Pevkur informou que a primeira reunião de planejamento ocorreu na sexta-feira (16) e que os encontros devem continuar. Segundo ele, a Letônia também manifestou interesse em participar do processo. O ministro indicou a possibilidade de envio antecipado de um oficial de comunicações à Groenlândia durante a fase de planejamento.
Ainda segundo Pevkur, o número de militares estonianos na missão segue indefinido. Estimativas anteriores indicam um contingente entre cinco e dez efetivos.
"A Estônia está pronta. Dei o mandato ao comandante das Forças de Defesa e, quando os aspectos técnicos estiverem acordados, nossas tropas poderão participar", declarou.

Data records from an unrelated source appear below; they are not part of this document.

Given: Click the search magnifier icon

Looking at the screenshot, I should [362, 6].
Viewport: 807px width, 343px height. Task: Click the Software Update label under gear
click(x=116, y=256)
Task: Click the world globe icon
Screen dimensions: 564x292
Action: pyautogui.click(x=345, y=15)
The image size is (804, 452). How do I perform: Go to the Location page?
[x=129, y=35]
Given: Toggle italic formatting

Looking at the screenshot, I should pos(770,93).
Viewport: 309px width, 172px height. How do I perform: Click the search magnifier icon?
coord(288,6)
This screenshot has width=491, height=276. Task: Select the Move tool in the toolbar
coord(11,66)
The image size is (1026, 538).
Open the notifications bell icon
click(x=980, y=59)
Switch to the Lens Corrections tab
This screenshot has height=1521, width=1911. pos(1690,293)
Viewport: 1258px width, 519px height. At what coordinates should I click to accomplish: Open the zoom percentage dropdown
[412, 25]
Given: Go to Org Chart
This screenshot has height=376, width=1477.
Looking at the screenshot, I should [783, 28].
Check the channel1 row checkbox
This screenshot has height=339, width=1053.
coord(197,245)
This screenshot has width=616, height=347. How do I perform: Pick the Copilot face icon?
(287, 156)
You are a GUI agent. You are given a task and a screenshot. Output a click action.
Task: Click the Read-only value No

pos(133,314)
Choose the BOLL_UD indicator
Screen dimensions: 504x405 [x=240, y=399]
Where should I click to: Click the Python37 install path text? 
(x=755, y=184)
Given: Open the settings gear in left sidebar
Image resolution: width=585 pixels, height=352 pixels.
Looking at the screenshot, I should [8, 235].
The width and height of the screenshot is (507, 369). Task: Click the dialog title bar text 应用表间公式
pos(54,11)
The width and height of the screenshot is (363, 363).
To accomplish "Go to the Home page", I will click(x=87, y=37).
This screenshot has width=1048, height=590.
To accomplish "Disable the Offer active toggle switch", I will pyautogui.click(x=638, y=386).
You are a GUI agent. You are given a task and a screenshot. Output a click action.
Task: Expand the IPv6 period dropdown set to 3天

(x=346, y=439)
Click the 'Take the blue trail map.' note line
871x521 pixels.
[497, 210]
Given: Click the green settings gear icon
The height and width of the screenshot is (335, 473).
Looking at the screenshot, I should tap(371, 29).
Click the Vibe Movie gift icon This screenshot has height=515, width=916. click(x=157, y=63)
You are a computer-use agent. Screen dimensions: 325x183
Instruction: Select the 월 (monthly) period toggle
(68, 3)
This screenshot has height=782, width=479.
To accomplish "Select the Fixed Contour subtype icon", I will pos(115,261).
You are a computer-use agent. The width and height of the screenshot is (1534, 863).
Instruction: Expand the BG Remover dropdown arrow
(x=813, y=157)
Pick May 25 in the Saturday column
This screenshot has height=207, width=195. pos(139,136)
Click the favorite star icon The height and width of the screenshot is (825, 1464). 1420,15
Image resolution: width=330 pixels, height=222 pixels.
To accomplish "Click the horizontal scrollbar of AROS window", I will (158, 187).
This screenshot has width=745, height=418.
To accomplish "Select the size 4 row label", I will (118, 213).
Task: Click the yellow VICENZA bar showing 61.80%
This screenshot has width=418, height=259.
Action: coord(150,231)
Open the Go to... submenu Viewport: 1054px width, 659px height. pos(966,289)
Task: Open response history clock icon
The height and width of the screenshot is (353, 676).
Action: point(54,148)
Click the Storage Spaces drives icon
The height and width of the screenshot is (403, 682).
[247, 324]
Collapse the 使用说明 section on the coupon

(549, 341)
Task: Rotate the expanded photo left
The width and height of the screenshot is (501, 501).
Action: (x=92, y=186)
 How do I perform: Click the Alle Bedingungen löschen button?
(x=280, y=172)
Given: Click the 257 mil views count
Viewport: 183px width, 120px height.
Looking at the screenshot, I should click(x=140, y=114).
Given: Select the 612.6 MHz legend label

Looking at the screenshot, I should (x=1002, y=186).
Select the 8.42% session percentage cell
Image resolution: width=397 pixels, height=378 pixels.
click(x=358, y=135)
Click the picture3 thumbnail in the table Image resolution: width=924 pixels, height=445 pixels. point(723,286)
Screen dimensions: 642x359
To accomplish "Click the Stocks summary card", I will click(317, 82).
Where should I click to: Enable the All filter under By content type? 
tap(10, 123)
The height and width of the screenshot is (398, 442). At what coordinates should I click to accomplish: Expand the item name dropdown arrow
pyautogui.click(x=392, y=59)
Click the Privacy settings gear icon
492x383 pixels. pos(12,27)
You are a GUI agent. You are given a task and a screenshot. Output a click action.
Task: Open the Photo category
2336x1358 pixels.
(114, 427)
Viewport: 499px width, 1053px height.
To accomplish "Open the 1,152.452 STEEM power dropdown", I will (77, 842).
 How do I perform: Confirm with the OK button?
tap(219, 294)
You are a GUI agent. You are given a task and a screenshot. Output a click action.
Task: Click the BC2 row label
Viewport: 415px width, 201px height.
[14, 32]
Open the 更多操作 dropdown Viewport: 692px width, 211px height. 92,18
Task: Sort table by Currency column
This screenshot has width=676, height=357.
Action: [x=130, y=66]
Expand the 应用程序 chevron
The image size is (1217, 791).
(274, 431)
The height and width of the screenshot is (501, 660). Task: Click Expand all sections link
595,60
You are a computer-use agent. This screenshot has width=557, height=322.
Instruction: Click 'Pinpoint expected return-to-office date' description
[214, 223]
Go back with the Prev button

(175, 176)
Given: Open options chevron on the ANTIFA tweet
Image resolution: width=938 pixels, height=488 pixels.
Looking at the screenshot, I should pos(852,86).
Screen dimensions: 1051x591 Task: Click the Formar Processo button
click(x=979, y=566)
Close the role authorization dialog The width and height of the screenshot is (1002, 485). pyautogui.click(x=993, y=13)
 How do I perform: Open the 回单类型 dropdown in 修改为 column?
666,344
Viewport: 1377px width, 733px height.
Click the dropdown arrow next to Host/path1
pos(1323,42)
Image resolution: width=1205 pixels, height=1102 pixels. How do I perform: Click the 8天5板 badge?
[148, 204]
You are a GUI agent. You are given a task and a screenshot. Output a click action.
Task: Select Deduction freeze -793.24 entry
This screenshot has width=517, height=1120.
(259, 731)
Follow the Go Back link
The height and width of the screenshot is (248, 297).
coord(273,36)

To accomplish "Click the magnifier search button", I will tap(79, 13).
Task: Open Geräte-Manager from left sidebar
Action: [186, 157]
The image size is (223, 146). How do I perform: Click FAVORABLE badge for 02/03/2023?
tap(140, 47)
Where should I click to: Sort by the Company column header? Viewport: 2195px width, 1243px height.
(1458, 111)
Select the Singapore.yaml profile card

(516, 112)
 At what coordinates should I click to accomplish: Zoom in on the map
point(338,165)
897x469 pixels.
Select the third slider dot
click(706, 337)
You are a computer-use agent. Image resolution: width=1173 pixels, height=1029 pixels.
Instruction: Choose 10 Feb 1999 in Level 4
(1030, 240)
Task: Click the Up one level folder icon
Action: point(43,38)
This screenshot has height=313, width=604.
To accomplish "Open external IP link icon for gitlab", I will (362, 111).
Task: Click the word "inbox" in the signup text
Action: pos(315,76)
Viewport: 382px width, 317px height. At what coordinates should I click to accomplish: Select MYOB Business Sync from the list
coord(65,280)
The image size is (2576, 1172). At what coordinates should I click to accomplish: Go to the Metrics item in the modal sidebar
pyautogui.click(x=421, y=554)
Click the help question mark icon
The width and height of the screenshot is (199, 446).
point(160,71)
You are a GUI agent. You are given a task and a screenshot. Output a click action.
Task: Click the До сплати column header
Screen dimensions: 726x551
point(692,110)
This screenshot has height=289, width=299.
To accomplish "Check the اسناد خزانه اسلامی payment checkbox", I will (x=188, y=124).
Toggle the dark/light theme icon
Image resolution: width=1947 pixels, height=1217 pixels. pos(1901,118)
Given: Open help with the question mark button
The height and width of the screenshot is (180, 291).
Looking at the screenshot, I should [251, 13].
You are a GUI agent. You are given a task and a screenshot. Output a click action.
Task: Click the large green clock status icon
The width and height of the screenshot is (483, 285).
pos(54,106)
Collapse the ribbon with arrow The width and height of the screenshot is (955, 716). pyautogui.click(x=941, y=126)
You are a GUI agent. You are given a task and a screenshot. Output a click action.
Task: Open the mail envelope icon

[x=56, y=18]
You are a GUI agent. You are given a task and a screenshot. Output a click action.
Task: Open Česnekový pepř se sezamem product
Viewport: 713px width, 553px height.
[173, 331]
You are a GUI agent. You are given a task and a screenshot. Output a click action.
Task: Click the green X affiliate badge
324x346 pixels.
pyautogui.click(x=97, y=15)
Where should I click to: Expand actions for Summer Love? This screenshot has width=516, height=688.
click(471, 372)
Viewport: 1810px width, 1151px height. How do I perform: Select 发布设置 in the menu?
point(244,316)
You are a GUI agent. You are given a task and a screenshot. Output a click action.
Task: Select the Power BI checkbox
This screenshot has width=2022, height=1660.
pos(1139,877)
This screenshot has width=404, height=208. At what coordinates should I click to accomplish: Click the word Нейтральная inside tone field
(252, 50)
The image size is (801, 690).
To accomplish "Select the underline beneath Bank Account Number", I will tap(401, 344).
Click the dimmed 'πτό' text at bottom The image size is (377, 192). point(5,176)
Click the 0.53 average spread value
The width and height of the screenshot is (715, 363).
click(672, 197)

- Trump tem insistido em conseguir, "de um jeito ou de outra", que a Groenlândia passe a fazer parte dos Estados Unidos, alegando que barcos de várias nações navegam perto da costa norte americana e que, por isso, Washington precisa "ficar atento". "Sim, precisamos da Groenlândia, absolutamente. Precisamos dela para nossa defesa", reforçou Trump. Por sua vez, o ministro das Relações Exteriores da Dinamarca, Lars Lokke Rasmussen, rebateu dizendo que a narrativa sobre a presença de navios chineses na Groenlândia não é verdadeira.
- Nem as autoridades da Groenlândia nem as da Dinamarca aceitaram as intenções de Trump e insistem que sua soberania seja respeitada.
- A administração Trump deixou claro que não descarta a via militar para se apropriar do território. Outra possibilidade em estudo seria oferecer à Groenlândia um acordo no estilo do Pacto de Livre Associação (COFA, na sigla em inglês), que daria às forças americanas direitos de acesso exclusivo às águas territoriais e ao espaço aéreo da ilha, em troca de assistência econômica e financeira.
Em resposta às recentes alegações de Washington de anexação da ilha, os líderes da França, Alemanha, Itália, Polônia, Espanha, Reino Unido e Dinamarca declararam em um comunicado conjunto na semana passada que "a Groenlândia pertence ao seu povo" e que "cabe à Dinamarca e à Groenlândia, e somente a elas, decidir sobre assuntos que lhes dizem respeito".
- Em 15 de janeiro, França, Alemanha, Suécia e Noruega se juntaram em uma missão militar europeia na Groenlândia. Os países enviarão militares para uma operação conjunta após repetidas ameaças do presidente dos Estados Unidos, Donald Trump, de tomar o controle da ilha. O território faz parte da Dinamarca e é protegido pela OTAN.